### PÁGINA
▽

Por Cassio Gama Amaral e Vanessa Fiusa
No dia 25 de setembro de 2018, a Comissão de Valores Mobiliários (CVM) publicou o Parecer de Orientação nº 38 (Parecer), que trata dos deveres fiduciários dos administradores no âmbito dos contratos de indenidade celebrados entre as companhias abertas e seus administradores. O novo Parecer complementa as orientações divulgadas pela CVM, em 28 de fevereiro de 2018, por meio do Ofício-Circular/CVM/SEP/Nº02/2018.
O Parecer reconhece o valor dos contratos de indenidade como instrumentos de atração e retenção de profissionais qualificados, ressalvando a preocupação com o impacto patrimonial que tais acordos podem trazer às companhias. Para a CVM, diferentemente do que ocorre com os contratos de seguro para a responsabilidade civil de diretores, conselheiros e administradores (Seguro D&O), em que a companhia assume o compromisso de pagar o prêmio em contraprestação à garantia prestada aos seus diretores por um terceiro (a seguradora), nos contratos de indenidade a companhia se associa ao risco financeiro individual do administrador relativo à investigação ou ação de responsabilidade de que seja alvo.

△

### TAREFA DO EXERCÍCIO
Copie palavra por palavra o trecho do texto sobre o parecer da CVM, começando em "Por Cassio Gama" e indo até "meio do Ofício-Circular/CVM/SEP/Nº02/2018.".

### DADOS GUARDADOS
▽

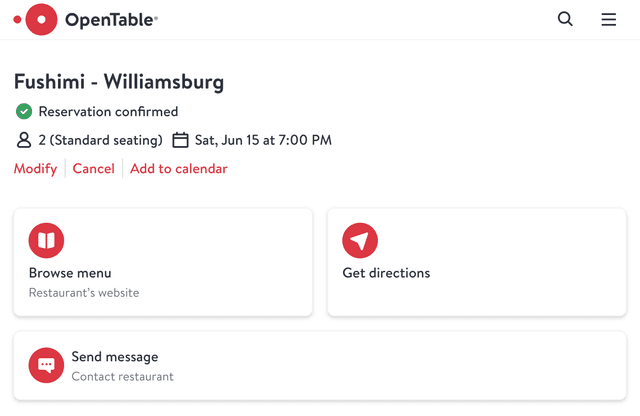Click the calendar date icon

△

### RESPOSTA DA TAREFA
Por Cassio Gama Amaral e Vanessa Fiusa
No dia 25 de setembro de 2018, a Comissão de Valores Mobiliários (CVM) publicou o Parecer de Orientação nº 38 (Parecer), que trata dos deveres fiduciários dos administradores no âmbito dos contratos de indenidade celebrados entre as companhias abertas e seus administradores. O novo Parecer complementa as orientações divulgadas pela CVM, em 28 de fevereiro de 2018, por meio do Ofício-Circular/CVM/SEP/Nº02/2018.